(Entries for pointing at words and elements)
● ● ● ● ● ● ●
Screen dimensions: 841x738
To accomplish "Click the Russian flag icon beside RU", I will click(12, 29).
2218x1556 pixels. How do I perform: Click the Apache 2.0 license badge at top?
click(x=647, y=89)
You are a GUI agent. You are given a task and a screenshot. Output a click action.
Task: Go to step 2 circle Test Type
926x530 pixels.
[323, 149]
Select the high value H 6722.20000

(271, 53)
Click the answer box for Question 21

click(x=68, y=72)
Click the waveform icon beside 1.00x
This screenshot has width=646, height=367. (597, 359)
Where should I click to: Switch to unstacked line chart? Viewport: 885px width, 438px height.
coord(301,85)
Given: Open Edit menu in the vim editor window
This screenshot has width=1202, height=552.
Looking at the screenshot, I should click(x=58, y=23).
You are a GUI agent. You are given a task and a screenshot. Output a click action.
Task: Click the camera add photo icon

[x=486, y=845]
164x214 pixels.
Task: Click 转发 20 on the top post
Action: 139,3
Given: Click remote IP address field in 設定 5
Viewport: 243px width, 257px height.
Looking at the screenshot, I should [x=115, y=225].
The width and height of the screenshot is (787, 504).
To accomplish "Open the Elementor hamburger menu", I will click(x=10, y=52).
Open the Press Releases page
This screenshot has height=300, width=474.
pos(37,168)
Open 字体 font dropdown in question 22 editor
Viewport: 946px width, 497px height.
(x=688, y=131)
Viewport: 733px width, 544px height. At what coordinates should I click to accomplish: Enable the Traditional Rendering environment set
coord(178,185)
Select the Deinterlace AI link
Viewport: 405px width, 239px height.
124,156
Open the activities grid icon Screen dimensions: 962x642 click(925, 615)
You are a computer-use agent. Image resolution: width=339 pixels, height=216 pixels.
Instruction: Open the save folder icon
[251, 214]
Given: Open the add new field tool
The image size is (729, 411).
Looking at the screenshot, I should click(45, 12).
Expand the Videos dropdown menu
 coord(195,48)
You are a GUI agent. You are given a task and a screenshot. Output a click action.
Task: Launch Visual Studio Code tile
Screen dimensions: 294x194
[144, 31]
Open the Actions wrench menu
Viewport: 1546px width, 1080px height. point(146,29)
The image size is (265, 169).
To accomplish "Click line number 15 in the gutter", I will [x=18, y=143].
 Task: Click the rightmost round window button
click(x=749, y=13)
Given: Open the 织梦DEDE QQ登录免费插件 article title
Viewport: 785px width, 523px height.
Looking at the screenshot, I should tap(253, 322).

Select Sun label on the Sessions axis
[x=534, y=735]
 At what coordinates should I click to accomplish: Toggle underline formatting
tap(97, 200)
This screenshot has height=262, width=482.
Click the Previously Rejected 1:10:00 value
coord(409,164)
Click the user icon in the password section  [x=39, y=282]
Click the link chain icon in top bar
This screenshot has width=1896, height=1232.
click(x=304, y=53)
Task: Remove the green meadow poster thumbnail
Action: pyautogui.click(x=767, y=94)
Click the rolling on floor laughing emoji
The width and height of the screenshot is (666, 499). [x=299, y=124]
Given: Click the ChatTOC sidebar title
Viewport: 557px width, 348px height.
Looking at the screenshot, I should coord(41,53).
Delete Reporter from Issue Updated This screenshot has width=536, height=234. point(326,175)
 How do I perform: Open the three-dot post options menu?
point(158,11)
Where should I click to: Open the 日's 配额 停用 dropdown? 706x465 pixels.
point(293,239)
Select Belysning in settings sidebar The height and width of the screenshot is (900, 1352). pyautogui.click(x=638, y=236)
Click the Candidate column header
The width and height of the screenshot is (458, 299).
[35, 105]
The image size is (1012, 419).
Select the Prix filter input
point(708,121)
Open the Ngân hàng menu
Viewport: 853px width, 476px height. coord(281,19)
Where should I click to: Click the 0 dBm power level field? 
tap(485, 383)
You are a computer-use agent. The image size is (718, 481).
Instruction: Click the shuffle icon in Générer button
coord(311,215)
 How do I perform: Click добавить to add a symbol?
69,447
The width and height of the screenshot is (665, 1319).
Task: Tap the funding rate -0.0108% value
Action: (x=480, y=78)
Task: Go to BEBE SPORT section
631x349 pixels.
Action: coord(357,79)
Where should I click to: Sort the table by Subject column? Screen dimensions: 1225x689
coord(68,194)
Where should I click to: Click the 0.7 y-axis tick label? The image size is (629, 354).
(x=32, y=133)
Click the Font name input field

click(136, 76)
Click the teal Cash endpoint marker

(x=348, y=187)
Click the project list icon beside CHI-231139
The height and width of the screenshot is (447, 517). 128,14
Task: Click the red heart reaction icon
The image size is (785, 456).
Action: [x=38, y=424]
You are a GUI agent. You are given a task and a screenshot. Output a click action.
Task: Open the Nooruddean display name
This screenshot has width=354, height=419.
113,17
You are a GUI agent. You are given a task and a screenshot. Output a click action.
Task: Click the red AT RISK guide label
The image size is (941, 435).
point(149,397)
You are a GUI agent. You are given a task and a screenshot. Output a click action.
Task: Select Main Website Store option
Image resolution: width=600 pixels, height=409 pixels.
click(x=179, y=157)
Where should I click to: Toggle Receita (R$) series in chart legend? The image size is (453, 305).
● ● ● ● ● ● ●
▶ _Task description_
Could you transcribe the entries word for word, from the very first line through the line containing "click(x=647, y=89)", with both ends included?

▶ _Solution_
Screen dimensions: 841x738
To accomplish "Click the Russian flag icon beside RU", I will click(12, 29).
2218x1556 pixels. How do I perform: Click the Apache 2.0 license badge at top?
click(x=647, y=89)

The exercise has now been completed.